Слышны шорохи разные, шепоты, скрипы, перестуки. Старый бревенчатый флигель будто наполнен тысячью невидимых существ. Когда Бяша был маленьким, он верил во всех этих кикимор, домовых, подпечников, до смерти боялся их ночных забав. Теперь, конечно, после Навигацкой школы и чтения множества книг, об этом и думать смешно, а все-таки лежишь, лежишь – и жуть забирает.

Внезапно над самой крышей раздается скрежетание и хрип, будто вращается множество ржавых колес. Это приходит в действие старый, заслуженный механизм курантов Спасской башни. Раздается удар колокола, другой, затем перезвон колокольцев. "Послу-ушивай!" – кричит в ответ часовой у ворот. Потом бьют куранты другой, Никольской башни, и, наконец, совсем уж издалека доносится звон еще одной из кремлевских башен.

Когда же умолкает последний звон колокола, слышится протяжный звук человечьего голоса – это стонут колодники из Константино-Еленинской башни, где сидят они, потеряв счет дням, под надзором Разбойного приказа.

А затем Бяша отчетливо услышал босые шаги. Чьи-то ноги, осторожные, как полет бабочки, не то поднимались, не то опускались по лестнице в поварне. Бяша сел на постели, вслушался. Яркий расплывчатый отсвет луны в слюдяном окошке позволил рассмотреть постель отца. Отец спал, а ведь это он иной раз по ночам, накидывая тулуп, уходит через двор в полатку и работает там до рассвета над какой-нибудь любимой ландкартой. Бяша встал и тоже, стараясь подражать полету бабочки, нащупал босой ногой ступени лестницы, стал спускаться. Боялся задеть кадушку и ковшик с питьевой водой у двери. А сердце билось в предвкушении неизвестного.

Так и есть! Сделав последний шаг, он наткнулся на чье-то упругое плечо под холстинной рубахой. Пахло немного пряным и теплым, его обхватили мягкие руки.

– Бяша, это ты? – скорее дыханием, чем шепотом донеслось до него. – Это я, Устя…

– Хочу я в мастерскую сходить, – соврал Бяша. – Отец наказывал с вечера трубу закрыть, а я запамятовал.

– Не ходи! – прошептала Устя. – Не прохолодится ваша мастерская, уж морозы сошли.

И поскольку Бяша все же сделал движение к двери, она, крепко обхватив его, потянула к себе, а он, боясь в темноте упасть, послушно переступал за ней. И они сели на Устино жесткое ложе на лавке, где над ними на печи покоилась с нежным храпом воинственная баба Марьяна.

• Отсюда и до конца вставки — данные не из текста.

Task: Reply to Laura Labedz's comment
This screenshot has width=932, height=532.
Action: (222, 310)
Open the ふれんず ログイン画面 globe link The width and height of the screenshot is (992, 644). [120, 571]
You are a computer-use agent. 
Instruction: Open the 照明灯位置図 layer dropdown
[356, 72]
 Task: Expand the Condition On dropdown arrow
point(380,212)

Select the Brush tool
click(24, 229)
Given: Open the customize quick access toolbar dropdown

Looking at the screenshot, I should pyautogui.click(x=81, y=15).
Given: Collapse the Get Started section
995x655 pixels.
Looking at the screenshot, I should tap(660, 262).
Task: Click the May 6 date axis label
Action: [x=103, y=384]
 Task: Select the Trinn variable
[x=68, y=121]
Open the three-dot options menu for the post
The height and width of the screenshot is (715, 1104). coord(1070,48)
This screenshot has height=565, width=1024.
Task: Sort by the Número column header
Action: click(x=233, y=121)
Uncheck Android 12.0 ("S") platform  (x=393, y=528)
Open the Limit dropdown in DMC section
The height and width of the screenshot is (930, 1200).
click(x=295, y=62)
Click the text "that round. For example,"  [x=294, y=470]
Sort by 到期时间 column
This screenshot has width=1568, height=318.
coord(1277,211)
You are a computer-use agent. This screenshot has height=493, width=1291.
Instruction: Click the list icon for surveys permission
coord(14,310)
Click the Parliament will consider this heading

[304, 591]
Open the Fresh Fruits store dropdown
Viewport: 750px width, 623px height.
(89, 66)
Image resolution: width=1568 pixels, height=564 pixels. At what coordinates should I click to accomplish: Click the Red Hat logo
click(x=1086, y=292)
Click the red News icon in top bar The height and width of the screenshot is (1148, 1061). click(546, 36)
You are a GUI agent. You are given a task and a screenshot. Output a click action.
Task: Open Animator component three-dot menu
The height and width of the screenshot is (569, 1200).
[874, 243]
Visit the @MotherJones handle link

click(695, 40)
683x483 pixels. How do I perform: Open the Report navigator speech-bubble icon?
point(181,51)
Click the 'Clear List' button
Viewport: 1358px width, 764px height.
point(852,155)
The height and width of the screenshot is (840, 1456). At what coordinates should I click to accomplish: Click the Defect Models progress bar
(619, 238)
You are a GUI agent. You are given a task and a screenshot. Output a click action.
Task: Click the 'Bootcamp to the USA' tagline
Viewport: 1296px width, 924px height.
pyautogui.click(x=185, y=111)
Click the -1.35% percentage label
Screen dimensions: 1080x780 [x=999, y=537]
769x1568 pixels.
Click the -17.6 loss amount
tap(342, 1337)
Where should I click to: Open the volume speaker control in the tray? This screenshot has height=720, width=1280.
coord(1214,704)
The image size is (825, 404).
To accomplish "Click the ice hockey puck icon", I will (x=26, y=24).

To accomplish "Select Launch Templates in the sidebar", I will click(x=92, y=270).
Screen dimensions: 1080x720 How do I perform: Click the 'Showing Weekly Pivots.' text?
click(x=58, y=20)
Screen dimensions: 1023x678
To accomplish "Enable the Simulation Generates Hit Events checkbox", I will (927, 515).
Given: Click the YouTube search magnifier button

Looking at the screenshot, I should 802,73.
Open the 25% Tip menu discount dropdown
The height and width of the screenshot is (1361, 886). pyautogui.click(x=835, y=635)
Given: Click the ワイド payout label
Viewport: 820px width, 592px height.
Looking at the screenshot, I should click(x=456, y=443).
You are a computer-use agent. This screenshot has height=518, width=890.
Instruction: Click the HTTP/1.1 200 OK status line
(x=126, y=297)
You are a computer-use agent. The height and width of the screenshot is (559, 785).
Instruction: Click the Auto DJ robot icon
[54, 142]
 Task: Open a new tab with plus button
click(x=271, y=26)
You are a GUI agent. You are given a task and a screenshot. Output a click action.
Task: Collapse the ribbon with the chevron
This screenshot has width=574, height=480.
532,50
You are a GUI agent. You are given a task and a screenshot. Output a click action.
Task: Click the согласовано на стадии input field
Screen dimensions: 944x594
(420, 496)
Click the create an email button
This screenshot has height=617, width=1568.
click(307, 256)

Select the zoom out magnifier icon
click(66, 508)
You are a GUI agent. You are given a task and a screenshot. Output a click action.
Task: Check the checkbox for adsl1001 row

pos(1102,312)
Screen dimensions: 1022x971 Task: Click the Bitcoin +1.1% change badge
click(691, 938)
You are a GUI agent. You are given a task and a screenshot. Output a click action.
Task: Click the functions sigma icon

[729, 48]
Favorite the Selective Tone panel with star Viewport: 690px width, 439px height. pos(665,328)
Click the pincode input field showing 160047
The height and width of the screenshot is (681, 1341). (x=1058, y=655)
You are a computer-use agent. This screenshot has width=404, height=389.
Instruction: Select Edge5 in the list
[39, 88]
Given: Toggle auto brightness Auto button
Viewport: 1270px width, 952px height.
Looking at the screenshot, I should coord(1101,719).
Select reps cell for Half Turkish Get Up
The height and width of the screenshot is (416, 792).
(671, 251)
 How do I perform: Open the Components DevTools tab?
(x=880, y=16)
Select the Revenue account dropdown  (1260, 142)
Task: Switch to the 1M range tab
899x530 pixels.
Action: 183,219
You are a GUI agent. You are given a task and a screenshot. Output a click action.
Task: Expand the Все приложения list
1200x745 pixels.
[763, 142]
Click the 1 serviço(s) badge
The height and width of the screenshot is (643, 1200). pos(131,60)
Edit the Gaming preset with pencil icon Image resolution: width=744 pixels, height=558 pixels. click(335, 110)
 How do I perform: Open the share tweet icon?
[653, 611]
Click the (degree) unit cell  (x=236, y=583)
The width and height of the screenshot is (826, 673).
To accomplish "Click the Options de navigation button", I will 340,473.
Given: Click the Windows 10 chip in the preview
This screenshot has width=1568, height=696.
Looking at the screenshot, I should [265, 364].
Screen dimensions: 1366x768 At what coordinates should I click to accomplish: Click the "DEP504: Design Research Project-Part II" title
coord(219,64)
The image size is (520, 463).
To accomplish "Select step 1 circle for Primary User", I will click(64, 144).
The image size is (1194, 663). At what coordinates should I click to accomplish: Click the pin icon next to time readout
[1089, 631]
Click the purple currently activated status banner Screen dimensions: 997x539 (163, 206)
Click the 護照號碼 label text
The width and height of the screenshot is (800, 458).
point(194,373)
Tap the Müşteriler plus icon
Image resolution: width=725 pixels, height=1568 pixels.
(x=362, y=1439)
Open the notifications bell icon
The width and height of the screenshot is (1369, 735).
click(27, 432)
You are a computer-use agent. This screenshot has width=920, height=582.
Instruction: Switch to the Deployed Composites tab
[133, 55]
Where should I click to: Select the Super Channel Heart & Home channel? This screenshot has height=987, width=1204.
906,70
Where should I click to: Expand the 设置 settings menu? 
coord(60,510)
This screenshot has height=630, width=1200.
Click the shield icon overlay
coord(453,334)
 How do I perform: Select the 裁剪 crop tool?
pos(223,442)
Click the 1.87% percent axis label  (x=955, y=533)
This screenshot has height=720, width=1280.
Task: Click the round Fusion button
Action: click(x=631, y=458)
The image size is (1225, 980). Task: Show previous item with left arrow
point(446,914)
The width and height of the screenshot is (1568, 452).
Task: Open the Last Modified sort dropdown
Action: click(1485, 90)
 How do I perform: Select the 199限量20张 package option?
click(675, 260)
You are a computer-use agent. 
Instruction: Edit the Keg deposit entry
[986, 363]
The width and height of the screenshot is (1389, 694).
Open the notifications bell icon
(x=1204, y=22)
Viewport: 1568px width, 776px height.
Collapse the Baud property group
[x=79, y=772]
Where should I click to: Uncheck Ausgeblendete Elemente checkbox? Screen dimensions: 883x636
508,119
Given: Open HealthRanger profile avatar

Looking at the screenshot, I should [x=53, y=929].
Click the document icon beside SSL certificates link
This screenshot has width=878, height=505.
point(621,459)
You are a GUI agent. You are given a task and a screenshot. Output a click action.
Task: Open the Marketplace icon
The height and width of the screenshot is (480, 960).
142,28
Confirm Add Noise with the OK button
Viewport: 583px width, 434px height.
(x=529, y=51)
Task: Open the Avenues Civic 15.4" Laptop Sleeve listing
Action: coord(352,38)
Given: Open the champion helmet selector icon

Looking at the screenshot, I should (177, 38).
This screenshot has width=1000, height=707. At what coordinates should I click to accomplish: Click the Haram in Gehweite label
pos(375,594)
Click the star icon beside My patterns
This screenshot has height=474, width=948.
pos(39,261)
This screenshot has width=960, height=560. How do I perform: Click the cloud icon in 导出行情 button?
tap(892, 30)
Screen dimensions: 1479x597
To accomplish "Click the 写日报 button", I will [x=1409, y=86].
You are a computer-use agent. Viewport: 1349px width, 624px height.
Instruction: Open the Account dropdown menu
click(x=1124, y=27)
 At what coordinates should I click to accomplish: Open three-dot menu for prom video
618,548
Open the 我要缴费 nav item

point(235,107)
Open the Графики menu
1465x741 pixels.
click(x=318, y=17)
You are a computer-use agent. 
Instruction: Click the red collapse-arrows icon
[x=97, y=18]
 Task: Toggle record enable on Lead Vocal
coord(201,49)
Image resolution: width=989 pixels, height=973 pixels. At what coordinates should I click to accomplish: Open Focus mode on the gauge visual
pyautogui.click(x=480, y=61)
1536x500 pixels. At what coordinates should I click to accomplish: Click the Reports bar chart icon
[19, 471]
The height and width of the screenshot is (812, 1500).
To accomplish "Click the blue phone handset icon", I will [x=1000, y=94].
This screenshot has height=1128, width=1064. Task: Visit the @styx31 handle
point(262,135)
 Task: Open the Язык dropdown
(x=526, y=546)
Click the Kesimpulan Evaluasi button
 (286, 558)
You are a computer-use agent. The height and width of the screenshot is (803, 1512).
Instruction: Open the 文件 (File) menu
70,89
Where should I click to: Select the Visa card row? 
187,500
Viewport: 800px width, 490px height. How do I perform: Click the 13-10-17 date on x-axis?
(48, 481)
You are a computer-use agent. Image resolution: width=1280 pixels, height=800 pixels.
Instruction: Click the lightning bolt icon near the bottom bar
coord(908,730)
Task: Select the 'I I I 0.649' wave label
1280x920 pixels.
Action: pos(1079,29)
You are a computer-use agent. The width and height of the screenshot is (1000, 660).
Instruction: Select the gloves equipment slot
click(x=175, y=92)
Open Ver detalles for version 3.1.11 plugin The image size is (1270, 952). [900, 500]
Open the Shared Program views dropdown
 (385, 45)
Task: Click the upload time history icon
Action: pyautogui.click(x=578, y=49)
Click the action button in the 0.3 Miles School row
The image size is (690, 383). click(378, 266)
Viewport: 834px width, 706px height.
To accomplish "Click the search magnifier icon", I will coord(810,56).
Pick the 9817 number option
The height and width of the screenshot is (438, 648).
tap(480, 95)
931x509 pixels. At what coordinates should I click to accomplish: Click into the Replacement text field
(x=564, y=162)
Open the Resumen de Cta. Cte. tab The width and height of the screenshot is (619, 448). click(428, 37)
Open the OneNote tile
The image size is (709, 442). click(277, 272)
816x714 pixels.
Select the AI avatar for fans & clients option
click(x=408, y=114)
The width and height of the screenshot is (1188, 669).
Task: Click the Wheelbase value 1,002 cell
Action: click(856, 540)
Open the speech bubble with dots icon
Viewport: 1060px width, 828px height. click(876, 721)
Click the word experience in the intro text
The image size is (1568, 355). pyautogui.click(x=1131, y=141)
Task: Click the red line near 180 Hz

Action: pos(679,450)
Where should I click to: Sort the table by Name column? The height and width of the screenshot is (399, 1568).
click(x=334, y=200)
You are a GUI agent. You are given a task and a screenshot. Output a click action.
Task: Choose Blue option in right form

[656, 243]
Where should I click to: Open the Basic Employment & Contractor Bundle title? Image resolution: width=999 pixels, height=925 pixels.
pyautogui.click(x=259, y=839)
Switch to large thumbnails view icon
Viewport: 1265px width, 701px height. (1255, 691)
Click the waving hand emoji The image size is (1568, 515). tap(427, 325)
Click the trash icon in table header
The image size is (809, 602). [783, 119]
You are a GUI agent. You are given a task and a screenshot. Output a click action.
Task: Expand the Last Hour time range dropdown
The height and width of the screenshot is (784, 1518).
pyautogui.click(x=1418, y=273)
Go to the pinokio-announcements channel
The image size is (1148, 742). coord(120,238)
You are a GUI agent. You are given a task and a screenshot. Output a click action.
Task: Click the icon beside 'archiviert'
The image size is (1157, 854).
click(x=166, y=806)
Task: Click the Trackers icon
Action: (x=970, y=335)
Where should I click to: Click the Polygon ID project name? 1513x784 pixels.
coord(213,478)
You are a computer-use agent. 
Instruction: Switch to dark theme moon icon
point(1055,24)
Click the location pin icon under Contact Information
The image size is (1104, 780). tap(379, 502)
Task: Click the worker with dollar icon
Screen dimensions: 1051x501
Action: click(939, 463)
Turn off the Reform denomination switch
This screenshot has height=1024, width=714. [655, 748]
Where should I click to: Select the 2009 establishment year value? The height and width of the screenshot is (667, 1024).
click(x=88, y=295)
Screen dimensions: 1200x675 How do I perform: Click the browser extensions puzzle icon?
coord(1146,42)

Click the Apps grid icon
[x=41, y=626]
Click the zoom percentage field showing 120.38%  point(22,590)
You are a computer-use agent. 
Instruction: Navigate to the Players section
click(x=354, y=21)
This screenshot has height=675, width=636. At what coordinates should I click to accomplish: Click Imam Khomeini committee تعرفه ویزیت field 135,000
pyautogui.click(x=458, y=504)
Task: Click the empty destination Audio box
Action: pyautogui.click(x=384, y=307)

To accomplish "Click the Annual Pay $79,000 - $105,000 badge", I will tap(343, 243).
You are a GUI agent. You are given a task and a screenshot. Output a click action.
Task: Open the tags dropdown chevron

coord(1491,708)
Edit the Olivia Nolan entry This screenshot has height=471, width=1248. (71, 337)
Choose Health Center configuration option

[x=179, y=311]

– Давай посидим… Мне не спится… – шептала девушка, прислонясь лицом прямо к Бяшиному уху. – Накатывает на меня, так и крутит, так и крутит. Вы с Максюткой что, взаправду считаете меня кликушей иль нет? Я не кликуша, вот мать моя – та была кликуша…

В ночной тишине, ткущейся из храпов и сопений, ее шепот, да и не шепот даже, а дуновение, эманация души, как выразился бы философ, казался Бяше сладостным пением Сирина, птицы райской.

– Мать наша сама была икотницей и на других икоту напускала. Лишь на бабу поикает, готово – испорчена баба. Это я тебе только как другу признаюсь, ты же меня не выдашь? Бывало, спрашиваю: "Мамонька, как же ты живешь, у тебя же, бают, бес во чреве сидит?" Она: "Ежели бы один, доченька! Их там сто бесов, на все голоса плачут, животы мои гложут. Один птицею кукукает, другой козою блекочет, третий ворочается, как мельничный жернов…"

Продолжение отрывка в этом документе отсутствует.